March 5, 2025by Nate Nead

Welcome to the high-stakes, no-room-for-error world of mergers and acquisitions, where deals are made, fortunes are won (or lost), and due diligence is your only chance to avoid buying a beautifully wrapped box of financial disasters.

If you’ve been in this game long enough, you already know that every company has skeletons in its closet. The trick isn’t just finding them—it’s knowing which ones are minor historical embarrassments (think an old lawsuit settled years ago) and which ones are active, cash-draining poltergeists ready to haunt your P&L statement for years to come.

This is not a beginner’s guide. If you need someone to explain what EBITDA stands for, kindly exit stage left. This is for the financial detectives, the deal surgeons, and the veteran M&A sharks who know that proper due diligence isn’t just a checkbox—it’s an art form.

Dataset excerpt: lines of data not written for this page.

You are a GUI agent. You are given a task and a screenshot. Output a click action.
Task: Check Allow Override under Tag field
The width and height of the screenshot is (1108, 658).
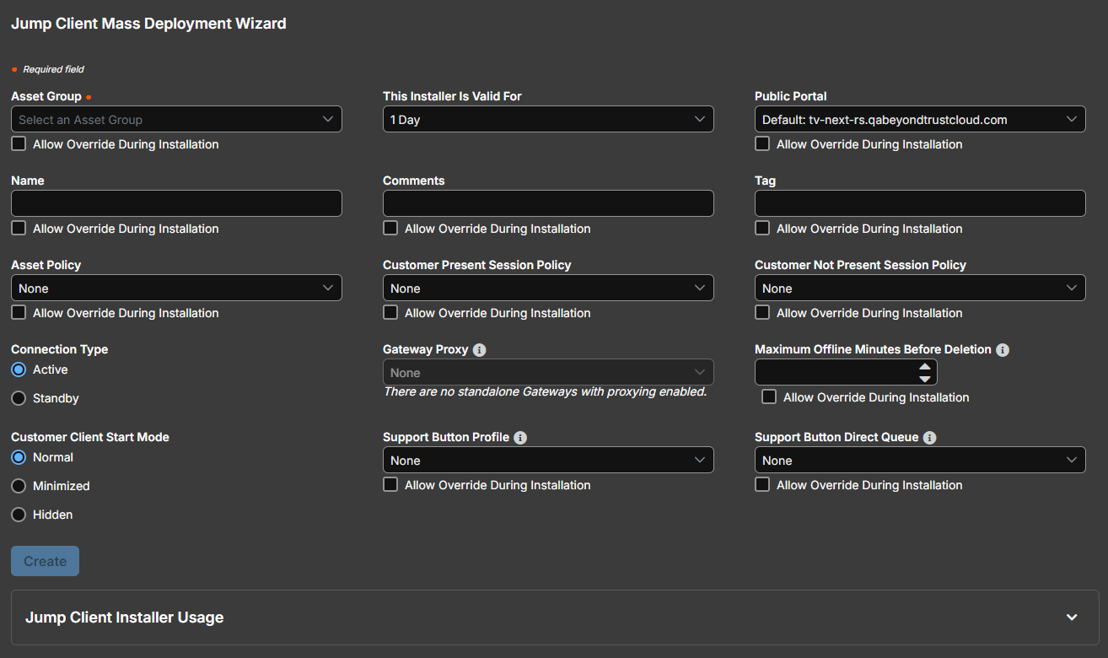click(x=762, y=228)
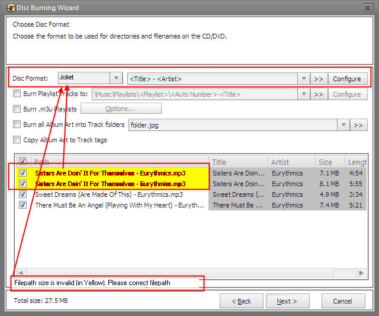The image size is (379, 316).
Task: Click the >> button beside the title-artist mask
Action: tap(319, 79)
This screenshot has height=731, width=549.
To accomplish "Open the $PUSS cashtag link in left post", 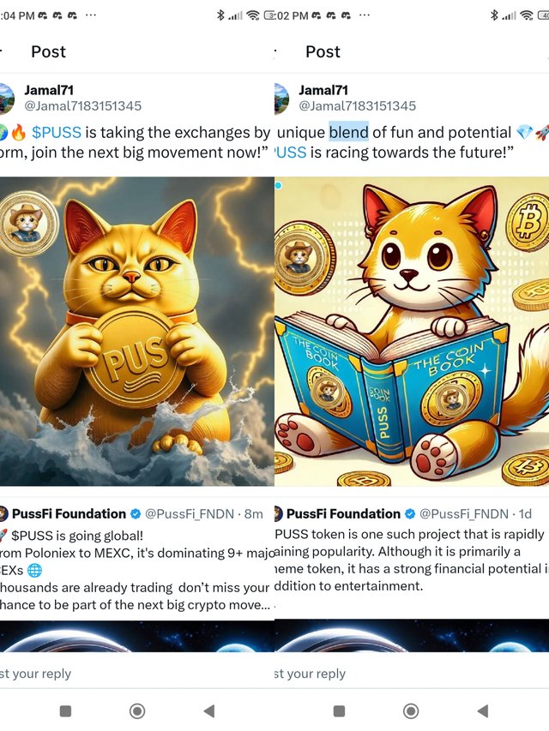I will click(x=56, y=132).
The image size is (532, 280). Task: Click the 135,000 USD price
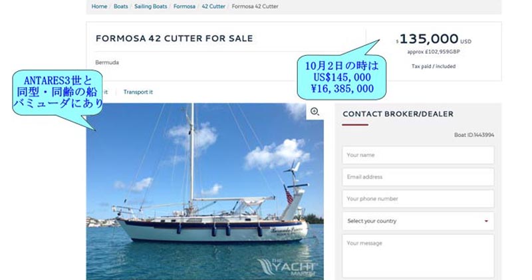(x=434, y=39)
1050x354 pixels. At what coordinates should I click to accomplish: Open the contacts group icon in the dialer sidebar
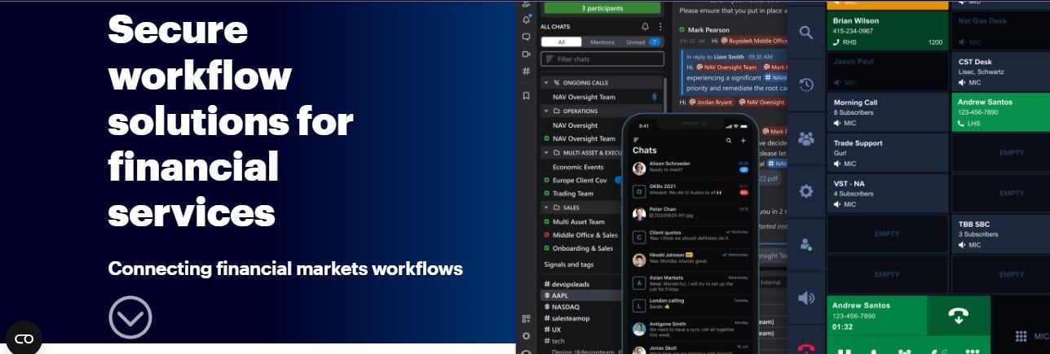click(x=806, y=138)
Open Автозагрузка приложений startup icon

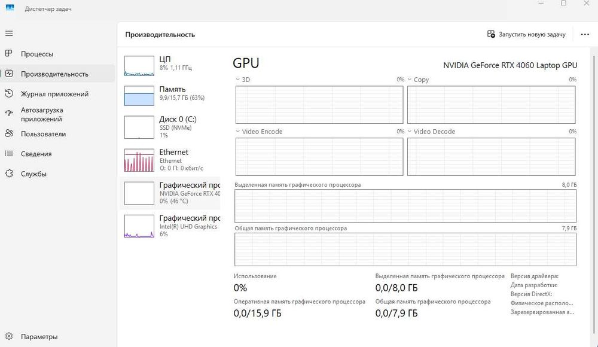(x=9, y=113)
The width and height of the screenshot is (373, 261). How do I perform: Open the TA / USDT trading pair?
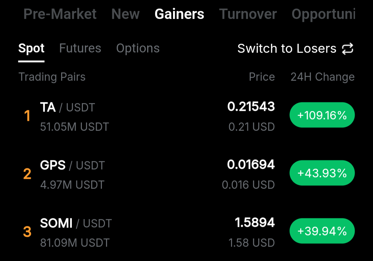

Due Diligence Verification Check List

The Financial Autopsy—Checking for Hidden (and Possibly Rotting) Assets

Ah, financial statements. The well-manicured facade every seller hopes you’ll take at face value. But if you do, you deserve what’s coming. Real due diligence means digging into the numbers like a forensic accountant on a caffeine bender.

  • Revenue Recognition Magic Tricks: Is revenue being booked before services are rendered? Are they stuffing sales at the end of the quarter? If revenue looks too consistent in a volatile industry, you might be dealing with a magician, not a CFO.
  • The ‘We-Swear-It’s-a-Real-Asset’ Scheme: Some companies list assets that have about as much real-world value as an NFT of a potato. Double-check depreciation schedules, goodwill calculations, and anything vaguely labeled as an “intangible asset.”
  • Debt Disguises: If debt is conveniently missing from the balance sheet, congratulations! You may have just discovered some off-book liabilities. Find out if the company has any conveniently forgotten lawsuits, lease obligations, or financing arrangements that didn’t make the official report.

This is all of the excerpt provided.